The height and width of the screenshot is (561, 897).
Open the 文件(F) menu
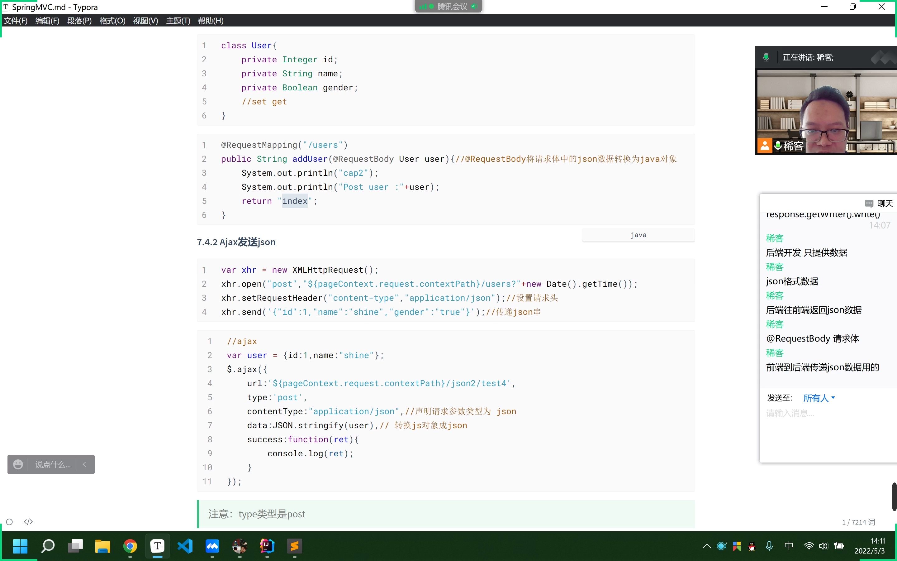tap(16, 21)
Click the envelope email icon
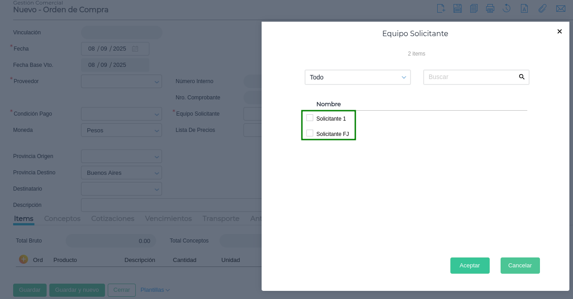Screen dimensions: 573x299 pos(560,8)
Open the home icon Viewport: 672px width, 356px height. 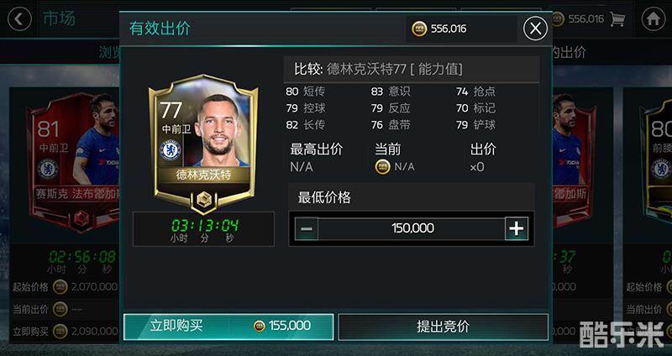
....................
Rewrite the lines above with every "icon" replaced by "button" and nothing else changed. Leave the pictures out.

**Solution below:**
The height and width of the screenshot is (561, 897).
Open the 文件(F) menu
tap(16, 21)
Click the envelope email button
Screen dimensions: 573x299 pos(560,8)
Open the home button Viewport: 672px width, 356px height. 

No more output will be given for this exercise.